Stargate: A new way to think about databases
- 10 November, 2020 10:00
As with many corporate-sponsored open source projects, Stargate becomes most interesting when it gets beyond its roots.
DataStax open sourced Stargate “because we got tired of using different databases and different APIs depending on the work that we were trying to get done.” Billed as an “open source API framework for data,” the project aims to offer “a framework that can serve many APIs for a range of workloads.”
And yet Stargate starts with Apache Cassandra, the database upon which DataStax has built its business. For analyst Tony Baer, Stargate “could eventually turn Apache Cassandra into a multi-model database,” and he’s not wrong. But this isn’t what makes Stargate interesting.
No, Stargate becomes interesting if a community grows up around it to accomplish what the fictional “stargate” was designed to do: serve as a “bridge portal device... that allows practical, rapid travel between two distant locations.”
In other words, a “data gateway” that turns any database into a multi-model database with “pluggable back ends so that developers can work with data in any shape they want via an API,” as DataStax chief data officer Denise Gosnell put it in an interview.
Speaking the same database language
Let’s say you don’t spend nights and weekends obsessing over databases. What would Stargate mean for you? As Gosnell put it:
Think about building a new app. You have databases all over the place. You have requirements for your web apps that need SQL. They need documents/JSON, or they could need GraphQL. You’ve got all these requirements from your back-end engineering team, and you’d have a bunch of requirements from your front-end engineering team. Stargate is an API layer that sits right in between that conversation and makes it possible to serve both of them from one existing technology.
DataStax is getting there by open sourcing the Cassandra coordinator code. DataStax started with Cassandra for obvious reasons: The company knows the database well and Cassandra is a great option for handling distributed data requests.
But it’s that coordinator code that is the heart of Stargate, as Gosnell explained. The hardest aspect of the logic between a customer’s API and their back end is the distributed request coordination, i.e., ensuring proper load balancing, directing database requests to the right place, etc. This is what Cassandra’s coordinator code does well.
The company wants more developers to “join our community and help us prioritise which features we need next” in Stargate, Gosnell stressed. It’s a great story, one that helps DataStax, of course, but also has the potential to be useful for other vendors and with other databases. And that is where Stargate could go from an interesting, single-vendor project into something much more noteworthy.
Opening up to real community
Consider Kubernetes, for example.

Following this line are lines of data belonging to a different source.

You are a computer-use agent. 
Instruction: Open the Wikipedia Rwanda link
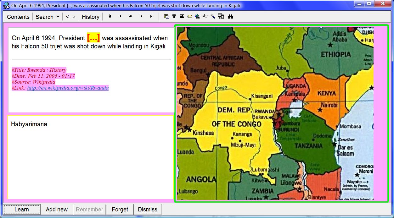(x=68, y=88)
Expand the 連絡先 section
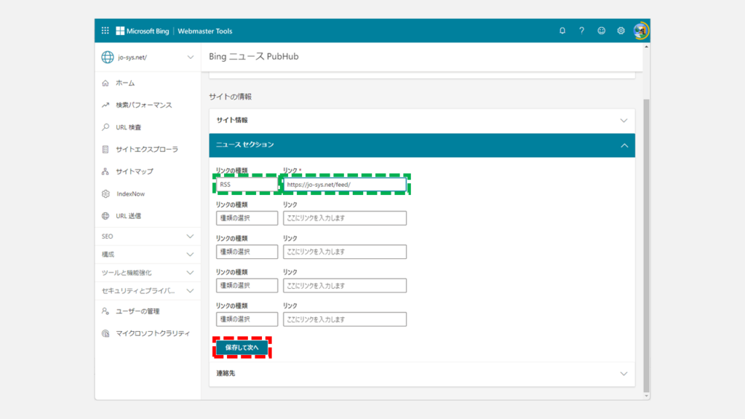 click(422, 373)
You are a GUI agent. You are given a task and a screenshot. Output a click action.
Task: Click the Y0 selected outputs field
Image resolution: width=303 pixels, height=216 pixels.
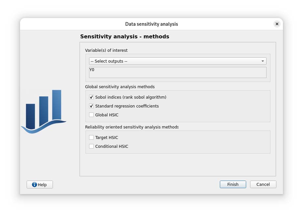click(x=177, y=72)
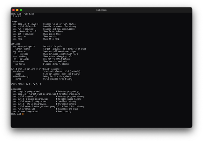Screen dimensions: 203x142
Task: Click the '# Run quietly' comment
Action: coord(63,112)
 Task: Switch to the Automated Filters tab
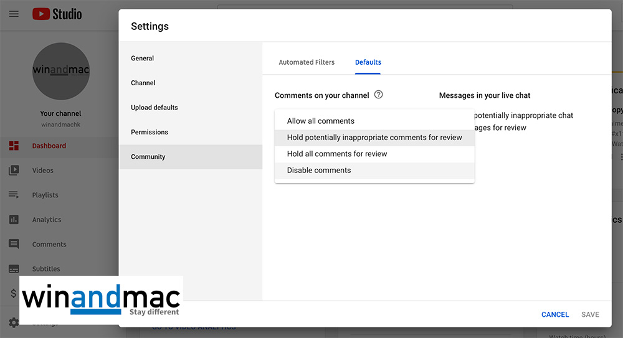307,62
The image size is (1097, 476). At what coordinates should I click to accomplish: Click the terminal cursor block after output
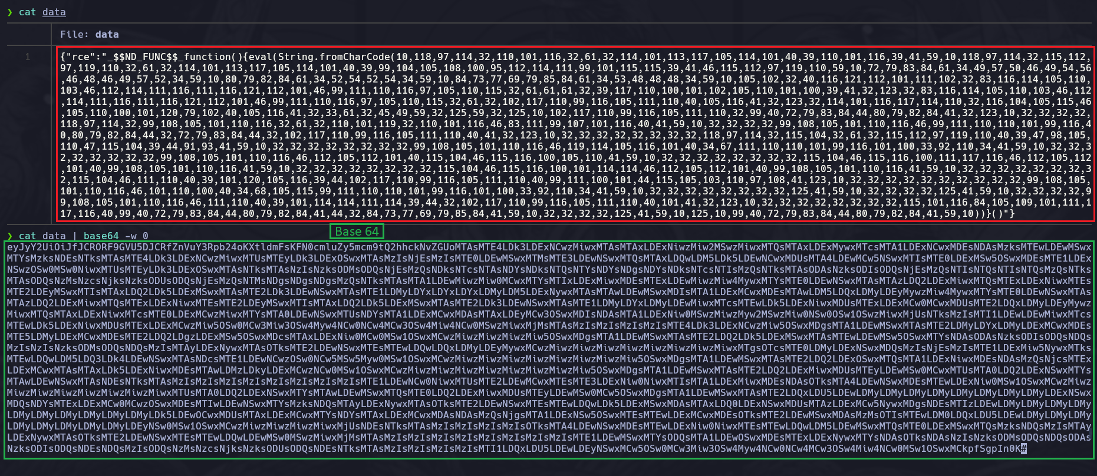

It was cool technology when its Borg ancestor ran exclusively within Google, and it remained cool as an open source project to which Google employees, almost exclusively, contributed.
Today Kubernetes is an industry-defining open source project precisely because Google did the hard work to open it up. To make it work, Google had to do considerable work to recruit outside contributors (Red Hat engineers being early to that party) and to make would-be contributors feel welcome and productive (through documentation and more).
The same is true of Envoy, the open source edge and service proxy developed at Lyft by Matt Klein. As Klein related recently, coding Envoy was relatively easy compared to the effort required to successfully open source it. What kind of effort? “It was all leadership, public relations, marketing, documentation, etc., and I did it all myself and I nearly killed myself [doing it].”
So... Stargate. It’s cool. It’s a great way to take Cassandra beyond its columnar database roots. But if that’s all that Stargate remains, it will be interesting and useful but not particularly important. Not important at the industry level, anyway. It certainly promises to be important for DataStax as it extends Cassandra’s capabilities to support the MongoDB API, for example, essentially turning Cassandra into a document database, as well.
DataStax is knee-deep in this kind of work now, Gosnell noted. They’re working to ensure Stargate is pluggable for any back-end data store, as well as making the front-end API pluggable to handle any data shape. As she explained, it’s like a LEGO board, with different types of LEGO blocks plugging into the top and bottom of the board.
Gosnell acknowledges that DataStax, like Google and Lyft/Klein before them, may be “really early [but] we’re developing openly and we’re asking people to come join us.” They’re doing the hard work of generalising the code, so that it’s useful beyond DataStax, she says, and improving the documentation to make the project approachable to would-be contributors.
Today the likely contributor to Stargate is a deeply technical back-end engineer. But going forward, Gosnel suggested, “we need software engineers who are interested in building out new REST-based APIs or new access methods that they’d want to use on the front end.”